Mother Hen’s House.
Midnight musings of a middle-aged mother hen.
If you asked me five years ago to describe who I am; I would have without hesitation or exception said “I’m a mom”. It is all I have ever wanted to be or identified as. Sure, I have had various jobs. A few careers even, but my identity? Wholly and completely, a mom. As a lifelong professional Early Educator, I wasn’t even just mom to my biological children but a stand-in mom to hundreds of other children over the last thirty years. The interesting thing is – kids grow up. What once was a twenty-four hour a day, seven day a week calling starts to not take up quite so many hours of the day. Oh sure, I am never “not” a mom, but my children are grown. They are spreading their wings and starting lives of their own as it should be and that leaves me with a lot of time, most of it in the quiet of the wee hours, fueled by menopausal insomnia, to question not who I have been, but who I might now become. It isn’t always a comfortable question to ponder but my midnight musings give me plenty of time to reflect, so here we are.

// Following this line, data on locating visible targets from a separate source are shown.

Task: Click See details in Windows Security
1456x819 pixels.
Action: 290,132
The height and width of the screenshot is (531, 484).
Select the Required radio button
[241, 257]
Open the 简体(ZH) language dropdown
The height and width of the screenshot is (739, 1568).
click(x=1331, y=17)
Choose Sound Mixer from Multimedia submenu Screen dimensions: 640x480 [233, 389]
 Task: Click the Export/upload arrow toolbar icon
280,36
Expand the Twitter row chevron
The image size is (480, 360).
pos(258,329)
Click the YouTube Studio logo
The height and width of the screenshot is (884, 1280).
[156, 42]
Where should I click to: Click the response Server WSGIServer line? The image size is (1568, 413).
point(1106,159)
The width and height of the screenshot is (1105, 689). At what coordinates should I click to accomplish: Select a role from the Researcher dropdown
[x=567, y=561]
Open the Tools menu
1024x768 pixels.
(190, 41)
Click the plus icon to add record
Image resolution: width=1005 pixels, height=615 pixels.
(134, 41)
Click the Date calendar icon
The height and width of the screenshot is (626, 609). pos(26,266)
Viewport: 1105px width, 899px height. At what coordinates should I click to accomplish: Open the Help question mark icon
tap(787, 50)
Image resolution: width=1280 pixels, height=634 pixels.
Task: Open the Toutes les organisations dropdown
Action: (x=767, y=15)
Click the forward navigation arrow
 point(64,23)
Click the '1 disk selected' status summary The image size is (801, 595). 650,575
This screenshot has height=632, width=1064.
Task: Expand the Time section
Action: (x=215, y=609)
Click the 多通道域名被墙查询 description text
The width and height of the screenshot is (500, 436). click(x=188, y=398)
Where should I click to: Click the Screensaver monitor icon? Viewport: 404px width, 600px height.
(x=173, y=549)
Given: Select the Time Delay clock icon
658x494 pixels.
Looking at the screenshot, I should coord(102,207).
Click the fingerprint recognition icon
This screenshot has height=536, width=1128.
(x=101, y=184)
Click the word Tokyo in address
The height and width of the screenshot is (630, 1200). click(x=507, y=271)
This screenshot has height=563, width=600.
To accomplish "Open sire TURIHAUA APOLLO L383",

I have been a professional child care provider and Early Educator. I am a licensed foster parent and educational surrogate. I have served as a mentor to teen (and other) moms. I am a social justice advocate and shared living provider for young adults with developmental disabilities. I am a daughter, sister, wife, mother, business partner, and friend. If left to my own devices, I prefer to be a social introvert but I will not hesitate to step out of my comfort zone and become a formidable warrior if my people need championing and that is how I became known as ‘Mother Hen’.
Given my proclivity to remain behind the scenes unless called upon, I would never have ventured into the public blogosphere. I would have remained perfectly happy to continue writing stories and poems for my kids and journal entries for myself, but apparently, the universe has other plans for this mother hen. I have a deep personal faith and I have received and accepted the message that to be here, on this page is part of my journey. I am by no means an expert, but I have packed a lot of living and experience into this life. My hope is with humor and heart, I can share my story with you and in doing so, perhaps you will find a “nugget” of inspiration or maybe some helpful hints or at the very least I can provide you with a dose of humor to make it through your own sleepless night. Not a one of us is getting out of here alive, so we might as well enjoy the ride and pick up some sisters along the way. Namaste.